>>>>>

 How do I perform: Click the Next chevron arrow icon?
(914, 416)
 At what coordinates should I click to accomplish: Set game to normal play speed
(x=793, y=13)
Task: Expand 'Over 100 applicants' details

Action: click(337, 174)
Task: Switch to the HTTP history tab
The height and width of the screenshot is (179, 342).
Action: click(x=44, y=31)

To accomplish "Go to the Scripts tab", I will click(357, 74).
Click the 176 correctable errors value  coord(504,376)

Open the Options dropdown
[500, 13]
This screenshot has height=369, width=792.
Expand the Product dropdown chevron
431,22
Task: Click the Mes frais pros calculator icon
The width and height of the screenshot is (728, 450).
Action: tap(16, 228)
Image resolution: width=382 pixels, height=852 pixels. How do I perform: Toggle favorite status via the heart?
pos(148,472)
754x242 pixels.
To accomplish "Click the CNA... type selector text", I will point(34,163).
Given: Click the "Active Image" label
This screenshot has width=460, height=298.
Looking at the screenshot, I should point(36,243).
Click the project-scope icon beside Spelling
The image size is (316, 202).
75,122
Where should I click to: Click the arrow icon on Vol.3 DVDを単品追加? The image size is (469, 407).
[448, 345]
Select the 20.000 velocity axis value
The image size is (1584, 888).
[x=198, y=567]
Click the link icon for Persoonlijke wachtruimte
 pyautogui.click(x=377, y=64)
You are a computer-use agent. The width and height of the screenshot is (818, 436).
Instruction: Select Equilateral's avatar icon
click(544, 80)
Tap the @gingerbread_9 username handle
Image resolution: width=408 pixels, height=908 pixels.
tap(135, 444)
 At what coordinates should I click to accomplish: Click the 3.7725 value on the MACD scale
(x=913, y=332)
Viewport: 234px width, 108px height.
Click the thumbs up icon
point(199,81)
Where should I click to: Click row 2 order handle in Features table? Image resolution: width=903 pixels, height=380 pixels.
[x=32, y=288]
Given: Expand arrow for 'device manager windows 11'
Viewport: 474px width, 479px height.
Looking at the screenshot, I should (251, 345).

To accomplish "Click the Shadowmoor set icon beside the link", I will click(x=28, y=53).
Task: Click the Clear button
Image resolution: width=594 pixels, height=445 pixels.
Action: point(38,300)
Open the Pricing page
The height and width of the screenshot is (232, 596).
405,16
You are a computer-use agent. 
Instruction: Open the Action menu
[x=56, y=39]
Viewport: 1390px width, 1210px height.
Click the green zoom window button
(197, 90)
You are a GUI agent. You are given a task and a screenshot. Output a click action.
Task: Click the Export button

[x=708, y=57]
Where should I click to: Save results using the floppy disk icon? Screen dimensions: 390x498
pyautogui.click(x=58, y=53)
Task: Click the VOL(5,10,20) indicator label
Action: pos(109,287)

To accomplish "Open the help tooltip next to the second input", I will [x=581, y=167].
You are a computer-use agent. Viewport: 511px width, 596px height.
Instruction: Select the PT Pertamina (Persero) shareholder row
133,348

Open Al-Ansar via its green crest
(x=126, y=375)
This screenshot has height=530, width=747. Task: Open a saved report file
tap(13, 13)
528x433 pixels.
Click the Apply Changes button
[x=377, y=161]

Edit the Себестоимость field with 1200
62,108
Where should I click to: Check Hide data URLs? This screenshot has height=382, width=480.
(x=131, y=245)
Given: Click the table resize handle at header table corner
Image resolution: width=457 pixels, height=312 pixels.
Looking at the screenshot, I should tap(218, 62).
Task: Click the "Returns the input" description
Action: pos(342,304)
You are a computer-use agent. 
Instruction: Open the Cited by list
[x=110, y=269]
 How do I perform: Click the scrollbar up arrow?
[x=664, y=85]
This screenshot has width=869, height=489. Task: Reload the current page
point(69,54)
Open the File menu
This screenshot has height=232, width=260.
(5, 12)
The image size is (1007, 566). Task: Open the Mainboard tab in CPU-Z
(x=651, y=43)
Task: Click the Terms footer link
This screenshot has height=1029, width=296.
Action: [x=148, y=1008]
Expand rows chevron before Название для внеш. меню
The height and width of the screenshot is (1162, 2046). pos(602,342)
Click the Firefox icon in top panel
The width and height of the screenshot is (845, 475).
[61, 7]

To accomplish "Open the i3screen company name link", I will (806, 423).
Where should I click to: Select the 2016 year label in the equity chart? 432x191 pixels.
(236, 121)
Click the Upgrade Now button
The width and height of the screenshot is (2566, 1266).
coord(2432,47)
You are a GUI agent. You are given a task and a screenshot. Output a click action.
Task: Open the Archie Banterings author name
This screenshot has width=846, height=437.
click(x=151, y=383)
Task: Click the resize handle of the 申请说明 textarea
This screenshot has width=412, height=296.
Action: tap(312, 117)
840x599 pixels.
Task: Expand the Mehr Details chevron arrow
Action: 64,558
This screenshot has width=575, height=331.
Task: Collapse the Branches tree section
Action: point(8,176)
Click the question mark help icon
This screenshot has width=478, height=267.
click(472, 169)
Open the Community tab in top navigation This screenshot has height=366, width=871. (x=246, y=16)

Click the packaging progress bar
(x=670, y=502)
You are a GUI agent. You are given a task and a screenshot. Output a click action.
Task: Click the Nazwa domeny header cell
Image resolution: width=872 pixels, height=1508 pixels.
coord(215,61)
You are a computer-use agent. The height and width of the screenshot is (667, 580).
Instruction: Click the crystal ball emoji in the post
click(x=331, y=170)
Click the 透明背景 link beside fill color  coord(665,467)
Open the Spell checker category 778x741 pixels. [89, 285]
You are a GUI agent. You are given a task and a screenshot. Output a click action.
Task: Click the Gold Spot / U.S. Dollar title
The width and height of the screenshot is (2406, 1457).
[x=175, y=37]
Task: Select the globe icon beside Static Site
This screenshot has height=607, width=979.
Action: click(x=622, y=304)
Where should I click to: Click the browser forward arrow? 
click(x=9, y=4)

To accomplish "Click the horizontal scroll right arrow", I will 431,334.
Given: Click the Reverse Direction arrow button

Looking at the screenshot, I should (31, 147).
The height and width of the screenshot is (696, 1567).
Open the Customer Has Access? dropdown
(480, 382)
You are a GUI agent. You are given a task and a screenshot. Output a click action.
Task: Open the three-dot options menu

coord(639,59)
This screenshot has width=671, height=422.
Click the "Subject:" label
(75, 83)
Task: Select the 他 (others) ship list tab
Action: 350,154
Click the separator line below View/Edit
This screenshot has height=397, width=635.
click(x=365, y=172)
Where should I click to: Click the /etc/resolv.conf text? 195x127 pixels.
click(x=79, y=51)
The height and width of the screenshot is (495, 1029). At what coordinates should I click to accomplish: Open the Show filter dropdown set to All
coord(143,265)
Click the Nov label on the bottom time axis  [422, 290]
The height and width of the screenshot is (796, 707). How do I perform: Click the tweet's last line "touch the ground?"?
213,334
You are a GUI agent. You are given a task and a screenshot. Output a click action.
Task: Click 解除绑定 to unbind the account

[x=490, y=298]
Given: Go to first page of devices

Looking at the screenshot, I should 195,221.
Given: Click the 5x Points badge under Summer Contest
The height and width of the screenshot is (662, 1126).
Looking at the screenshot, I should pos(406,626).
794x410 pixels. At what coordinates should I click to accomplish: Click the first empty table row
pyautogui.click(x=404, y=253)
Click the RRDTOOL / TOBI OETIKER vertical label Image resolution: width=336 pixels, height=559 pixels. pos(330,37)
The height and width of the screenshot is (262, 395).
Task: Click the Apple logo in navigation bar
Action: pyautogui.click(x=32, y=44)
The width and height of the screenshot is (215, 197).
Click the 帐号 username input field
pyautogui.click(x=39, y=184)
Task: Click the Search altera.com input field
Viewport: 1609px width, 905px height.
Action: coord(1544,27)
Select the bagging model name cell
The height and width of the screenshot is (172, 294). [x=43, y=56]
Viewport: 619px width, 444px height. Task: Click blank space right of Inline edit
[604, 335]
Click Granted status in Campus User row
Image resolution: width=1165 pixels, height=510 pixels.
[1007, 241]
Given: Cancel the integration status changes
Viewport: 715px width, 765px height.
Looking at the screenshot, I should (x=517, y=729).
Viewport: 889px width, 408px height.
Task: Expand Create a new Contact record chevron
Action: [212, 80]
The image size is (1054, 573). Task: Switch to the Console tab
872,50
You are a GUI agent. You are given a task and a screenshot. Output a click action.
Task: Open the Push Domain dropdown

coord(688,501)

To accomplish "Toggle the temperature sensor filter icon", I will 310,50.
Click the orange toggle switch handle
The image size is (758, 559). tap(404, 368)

<<<<<

**INSTRUCTION**:
Convert the data between the lines holding "Given: Click the 5x" and "Action: [212, 80]", inclusive, into a numbered list, leaving out any blank lines.

**ANSWER TO THE TASK**:
1. Given: Click the 5x Points badge under Summer Contest
2. The height and width of the screenshot is (662, 1126).
3. Looking at the screenshot, I should pos(406,626).
4. 794x410 pixels. At what coordinates should I click to accomplish: Click the first empty table row
5. pyautogui.click(x=404, y=253)
6. Click the RRDTOOL / TOBI OETIKER vertical label Image resolution: width=336 pixels, height=559 pixels. pos(330,37)
7. The height and width of the screenshot is (262, 395).
8. Task: Click the Apple logo in navigation bar
9. Action: pyautogui.click(x=32, y=44)
10. The width and height of the screenshot is (215, 197).
11. Click the 帐号 username input field
12. pyautogui.click(x=39, y=184)
13. Task: Click the Search altera.com input field
14. Viewport: 1609px width, 905px height.
15. Action: coord(1544,27)
16. Select the bagging model name cell
17. The height and width of the screenshot is (172, 294). [x=43, y=56]
18. Viewport: 619px width, 444px height. Task: Click blank space right of Inline edit
19. [604, 335]
20. Click Granted status in Campus User row
21. Image resolution: width=1165 pixels, height=510 pixels.
22. [1007, 241]
23. Given: Cancel the integration status changes
24. Viewport: 715px width, 765px height.
25. Looking at the screenshot, I should (x=517, y=729).
26. Viewport: 889px width, 408px height.
27. Task: Expand Create a new Contact record chevron
28. Action: [212, 80]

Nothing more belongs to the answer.